━━━━━ REGISTROS ━━━━━

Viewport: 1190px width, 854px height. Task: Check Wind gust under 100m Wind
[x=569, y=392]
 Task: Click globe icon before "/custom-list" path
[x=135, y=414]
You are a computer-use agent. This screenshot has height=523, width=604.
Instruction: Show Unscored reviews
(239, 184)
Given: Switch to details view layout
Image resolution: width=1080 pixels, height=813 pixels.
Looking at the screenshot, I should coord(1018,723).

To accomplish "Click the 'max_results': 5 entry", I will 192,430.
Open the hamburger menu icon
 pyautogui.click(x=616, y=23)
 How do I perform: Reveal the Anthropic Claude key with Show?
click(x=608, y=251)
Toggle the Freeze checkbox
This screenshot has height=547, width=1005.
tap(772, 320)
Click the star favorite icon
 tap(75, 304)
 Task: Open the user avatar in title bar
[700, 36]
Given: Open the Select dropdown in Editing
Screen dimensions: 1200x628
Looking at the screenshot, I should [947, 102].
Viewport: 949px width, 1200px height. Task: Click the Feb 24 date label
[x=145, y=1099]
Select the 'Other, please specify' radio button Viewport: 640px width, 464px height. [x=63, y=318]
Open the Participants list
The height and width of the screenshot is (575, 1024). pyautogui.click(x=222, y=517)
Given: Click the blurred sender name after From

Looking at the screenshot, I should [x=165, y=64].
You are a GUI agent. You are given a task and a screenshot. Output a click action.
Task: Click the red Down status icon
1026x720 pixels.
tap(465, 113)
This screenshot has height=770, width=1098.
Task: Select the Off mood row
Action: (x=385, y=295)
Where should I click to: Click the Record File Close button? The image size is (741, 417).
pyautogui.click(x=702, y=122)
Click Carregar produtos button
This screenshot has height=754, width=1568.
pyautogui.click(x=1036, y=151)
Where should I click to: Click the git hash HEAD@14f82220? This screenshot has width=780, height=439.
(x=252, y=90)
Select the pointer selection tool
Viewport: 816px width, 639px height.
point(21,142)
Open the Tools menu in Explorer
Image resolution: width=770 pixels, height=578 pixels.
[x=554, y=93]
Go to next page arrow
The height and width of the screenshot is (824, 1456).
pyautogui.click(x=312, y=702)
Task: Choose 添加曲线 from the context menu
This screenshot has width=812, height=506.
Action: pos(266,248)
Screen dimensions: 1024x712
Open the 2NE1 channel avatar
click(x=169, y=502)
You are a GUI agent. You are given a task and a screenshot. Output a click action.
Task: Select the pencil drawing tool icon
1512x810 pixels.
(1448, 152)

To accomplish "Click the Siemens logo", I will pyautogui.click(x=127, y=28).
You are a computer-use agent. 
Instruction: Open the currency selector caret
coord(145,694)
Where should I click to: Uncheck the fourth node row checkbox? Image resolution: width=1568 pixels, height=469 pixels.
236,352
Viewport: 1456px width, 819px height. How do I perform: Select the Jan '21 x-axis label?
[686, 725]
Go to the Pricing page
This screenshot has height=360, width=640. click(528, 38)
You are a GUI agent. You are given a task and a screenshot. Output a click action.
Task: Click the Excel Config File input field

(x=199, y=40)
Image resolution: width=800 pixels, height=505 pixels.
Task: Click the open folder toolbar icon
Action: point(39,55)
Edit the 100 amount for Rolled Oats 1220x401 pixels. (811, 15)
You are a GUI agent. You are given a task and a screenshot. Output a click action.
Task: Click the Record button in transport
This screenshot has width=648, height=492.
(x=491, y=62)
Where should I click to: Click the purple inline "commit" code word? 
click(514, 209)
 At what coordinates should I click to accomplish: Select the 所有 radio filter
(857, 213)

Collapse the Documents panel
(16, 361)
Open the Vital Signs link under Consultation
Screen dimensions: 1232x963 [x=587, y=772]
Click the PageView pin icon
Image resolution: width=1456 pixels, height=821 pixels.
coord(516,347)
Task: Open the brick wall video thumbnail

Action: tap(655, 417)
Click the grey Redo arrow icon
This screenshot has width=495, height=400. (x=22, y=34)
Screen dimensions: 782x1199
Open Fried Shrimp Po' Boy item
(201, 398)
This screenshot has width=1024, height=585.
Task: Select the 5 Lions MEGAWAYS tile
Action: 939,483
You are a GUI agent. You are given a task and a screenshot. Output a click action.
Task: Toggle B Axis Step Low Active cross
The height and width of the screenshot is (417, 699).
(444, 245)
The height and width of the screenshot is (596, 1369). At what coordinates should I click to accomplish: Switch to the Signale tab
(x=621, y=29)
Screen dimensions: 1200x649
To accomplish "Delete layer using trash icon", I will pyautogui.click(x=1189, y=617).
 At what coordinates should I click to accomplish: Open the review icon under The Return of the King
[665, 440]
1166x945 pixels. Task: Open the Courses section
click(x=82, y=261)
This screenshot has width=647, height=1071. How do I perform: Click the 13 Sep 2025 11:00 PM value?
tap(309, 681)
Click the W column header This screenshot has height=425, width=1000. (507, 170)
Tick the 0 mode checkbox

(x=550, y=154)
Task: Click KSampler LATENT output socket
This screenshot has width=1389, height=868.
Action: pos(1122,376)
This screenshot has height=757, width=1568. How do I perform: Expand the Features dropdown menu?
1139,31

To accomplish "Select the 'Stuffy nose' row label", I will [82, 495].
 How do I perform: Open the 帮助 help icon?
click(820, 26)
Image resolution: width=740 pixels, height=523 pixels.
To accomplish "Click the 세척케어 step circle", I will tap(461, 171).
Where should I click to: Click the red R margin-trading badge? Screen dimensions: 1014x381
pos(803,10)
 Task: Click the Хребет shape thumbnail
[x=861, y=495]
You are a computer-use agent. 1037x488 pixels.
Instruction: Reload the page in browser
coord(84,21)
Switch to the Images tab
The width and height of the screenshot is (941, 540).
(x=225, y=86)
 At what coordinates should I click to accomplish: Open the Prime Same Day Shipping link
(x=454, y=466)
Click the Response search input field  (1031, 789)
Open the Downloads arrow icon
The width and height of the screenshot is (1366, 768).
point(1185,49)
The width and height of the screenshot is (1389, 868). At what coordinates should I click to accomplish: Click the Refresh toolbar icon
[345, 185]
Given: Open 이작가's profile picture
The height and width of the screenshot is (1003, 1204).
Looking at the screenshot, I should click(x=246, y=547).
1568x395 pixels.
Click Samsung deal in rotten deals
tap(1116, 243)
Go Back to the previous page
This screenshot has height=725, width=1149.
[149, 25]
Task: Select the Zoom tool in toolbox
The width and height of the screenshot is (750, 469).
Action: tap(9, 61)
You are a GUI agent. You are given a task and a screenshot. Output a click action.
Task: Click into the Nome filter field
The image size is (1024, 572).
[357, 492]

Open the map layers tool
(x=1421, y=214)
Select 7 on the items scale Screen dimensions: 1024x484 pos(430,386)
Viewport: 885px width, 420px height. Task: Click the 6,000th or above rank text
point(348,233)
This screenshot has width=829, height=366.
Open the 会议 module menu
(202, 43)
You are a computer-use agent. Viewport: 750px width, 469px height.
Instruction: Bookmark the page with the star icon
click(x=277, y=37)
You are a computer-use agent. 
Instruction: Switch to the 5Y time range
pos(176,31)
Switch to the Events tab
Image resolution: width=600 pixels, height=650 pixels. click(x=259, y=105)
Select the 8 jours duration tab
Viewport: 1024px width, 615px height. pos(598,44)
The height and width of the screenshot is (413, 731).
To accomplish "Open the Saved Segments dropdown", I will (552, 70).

━━━━━

**EJERCICIO ESCRITO**
Escribe otra vez todos los registros, línea por línea, sin cambiar nada.

**RESPUESTA**
Viewport: 1190px width, 854px height. Task: Check Wind gust under 100m Wind
[x=569, y=392]
 Task: Click globe icon before "/custom-list" path
[x=135, y=414]
You are a computer-use agent. This screenshot has height=523, width=604.
Instruction: Show Unscored reviews
(239, 184)
Given: Switch to details view layout
Image resolution: width=1080 pixels, height=813 pixels.
Looking at the screenshot, I should coord(1018,723).

To accomplish "Click the 'max_results': 5 entry", I will 192,430.
Open the hamburger menu icon
 pyautogui.click(x=616, y=23)
 How do I perform: Reveal the Anthropic Claude key with Show?
click(x=608, y=251)
Toggle the Freeze checkbox
This screenshot has height=547, width=1005.
tap(772, 320)
Click the star favorite icon
 tap(75, 304)
 Task: Open the user avatar in title bar
[700, 36]
Given: Open the Select dropdown in Editing
Screen dimensions: 1200x628
Looking at the screenshot, I should [947, 102].
Viewport: 949px width, 1200px height. Task: Click the Feb 24 date label
[x=145, y=1099]
Select the 'Other, please specify' radio button Viewport: 640px width, 464px height. [x=63, y=318]
Open the Participants list
The height and width of the screenshot is (575, 1024). pyautogui.click(x=222, y=517)
Given: Click the blurred sender name after From

Looking at the screenshot, I should [x=165, y=64].
You are a GUI agent. You are given a task and a screenshot. Output a click action.
Task: Click the red Down status icon
1026x720 pixels.
tap(465, 113)
This screenshot has height=770, width=1098.
Task: Select the Off mood row
Action: (x=385, y=295)
Where should I click to: Click the Record File Close button? The image size is (741, 417).
pyautogui.click(x=702, y=122)
Click Carregar produtos button
This screenshot has height=754, width=1568.
pyautogui.click(x=1036, y=151)
Where should I click to: Click the git hash HEAD@14f82220? This screenshot has width=780, height=439.
(x=252, y=90)
Select the pointer selection tool
Viewport: 816px width, 639px height.
point(21,142)
Open the Tools menu in Explorer
Image resolution: width=770 pixels, height=578 pixels.
[x=554, y=93]
Go to next page arrow
The height and width of the screenshot is (824, 1456).
pyautogui.click(x=312, y=702)
Task: Choose 添加曲线 from the context menu
This screenshot has width=812, height=506.
Action: pos(266,248)
Screen dimensions: 1024x712
Open the 2NE1 channel avatar
click(x=169, y=502)
You are a GUI agent. You are given a task and a screenshot. Output a click action.
Task: Select the pencil drawing tool icon
1512x810 pixels.
(1448, 152)

To accomplish "Click the Siemens logo", I will pyautogui.click(x=127, y=28).
You are a computer-use agent. 
Instruction: Open the currency selector caret
coord(145,694)
Where should I click to: Uncheck the fourth node row checkbox? Image resolution: width=1568 pixels, height=469 pixels.
236,352
Viewport: 1456px width, 819px height. How do I perform: Select the Jan '21 x-axis label?
[686, 725]
Go to the Pricing page
This screenshot has height=360, width=640. click(528, 38)
You are a GUI agent. You are given a task and a screenshot. Output a click action.
Task: Click the Excel Config File input field

(x=199, y=40)
Image resolution: width=800 pixels, height=505 pixels.
Task: Click the open folder toolbar icon
Action: point(39,55)
Edit the 100 amount for Rolled Oats 1220x401 pixels. (811, 15)
You are a GUI agent. You are given a task and a screenshot. Output a click action.
Task: Click the Record button in transport
This screenshot has width=648, height=492.
(x=491, y=62)
Where should I click to: Click the purple inline "commit" code word? 
click(514, 209)
 At what coordinates should I click to accomplish: Select the 所有 radio filter
(857, 213)

Collapse the Documents panel
(16, 361)
Open the Vital Signs link under Consultation
Screen dimensions: 1232x963 [x=587, y=772]
Click the PageView pin icon
Image resolution: width=1456 pixels, height=821 pixels.
coord(516,347)
Task: Open the brick wall video thumbnail

Action: tap(655, 417)
Click the grey Redo arrow icon
This screenshot has width=495, height=400. (x=22, y=34)
Screen dimensions: 782x1199
Open Fried Shrimp Po' Boy item
(201, 398)
This screenshot has width=1024, height=585.
Task: Select the 5 Lions MEGAWAYS tile
Action: 939,483
You are a GUI agent. You are given a task and a screenshot. Output a click action.
Task: Toggle B Axis Step Low Active cross
The height and width of the screenshot is (417, 699).
(444, 245)
The height and width of the screenshot is (596, 1369). At what coordinates should I click to accomplish: Switch to the Signale tab
(x=621, y=29)
Screen dimensions: 1200x649
To accomplish "Delete layer using trash icon", I will pyautogui.click(x=1189, y=617).
 At what coordinates should I click to accomplish: Open the review icon under The Return of the King
[665, 440]
1166x945 pixels. Task: Open the Courses section
click(x=82, y=261)
This screenshot has width=647, height=1071. How do I perform: Click the 13 Sep 2025 11:00 PM value?
tap(309, 681)
Click the W column header This screenshot has height=425, width=1000. (507, 170)
Tick the 0 mode checkbox

(x=550, y=154)
Task: Click KSampler LATENT output socket
This screenshot has width=1389, height=868.
Action: pos(1122,376)
This screenshot has height=757, width=1568. How do I perform: Expand the Features dropdown menu?
1139,31

To accomplish "Select the 'Stuffy nose' row label", I will [82, 495].
 How do I perform: Open the 帮助 help icon?
click(820, 26)
Image resolution: width=740 pixels, height=523 pixels.
To accomplish "Click the 세척케어 step circle", I will tap(461, 171).
Where should I click to: Click the red R margin-trading badge? Screen dimensions: 1014x381
pos(803,10)
 Task: Click the Хребет shape thumbnail
[x=861, y=495]
You are a computer-use agent. 1037x488 pixels.
Instruction: Reload the page in browser
coord(84,21)
Switch to the Images tab
The width and height of the screenshot is (941, 540).
(x=225, y=86)
 At what coordinates should I click to accomplish: Open the Prime Same Day Shipping link
(x=454, y=466)
Click the Response search input field  (1031, 789)
Open the Downloads arrow icon
The width and height of the screenshot is (1366, 768).
point(1185,49)
The width and height of the screenshot is (1389, 868). At what coordinates should I click to accomplish: Click the Refresh toolbar icon
[345, 185]
Given: Open 이작가's profile picture
The height and width of the screenshot is (1003, 1204).
Looking at the screenshot, I should click(x=246, y=547).
1568x395 pixels.
Click Samsung deal in rotten deals
tap(1116, 243)
Go Back to the previous page
This screenshot has height=725, width=1149.
[149, 25]
Task: Select the Zoom tool in toolbox
The width and height of the screenshot is (750, 469).
Action: tap(9, 61)
You are a GUI agent. You are given a task and a screenshot. Output a click action.
Task: Click into the Nome filter field
The image size is (1024, 572).
[357, 492]

Open the map layers tool
(x=1421, y=214)
Select 7 on the items scale Screen dimensions: 1024x484 pos(430,386)
Viewport: 885px width, 420px height. Task: Click the 6,000th or above rank text
point(348,233)
This screenshot has width=829, height=366.
Open the 会议 module menu
(202, 43)
You are a computer-use agent. Viewport: 750px width, 469px height.
Instruction: Bookmark the page with the star icon
click(x=277, y=37)
You are a computer-use agent. 
Instruction: Switch to the 5Y time range
pos(176,31)
Switch to the Events tab
Image resolution: width=600 pixels, height=650 pixels. click(x=259, y=105)
Select the 8 jours duration tab
Viewport: 1024px width, 615px height. pos(598,44)
The height and width of the screenshot is (413, 731).
To accomplish "Open the Saved Segments dropdown", I will (552, 70).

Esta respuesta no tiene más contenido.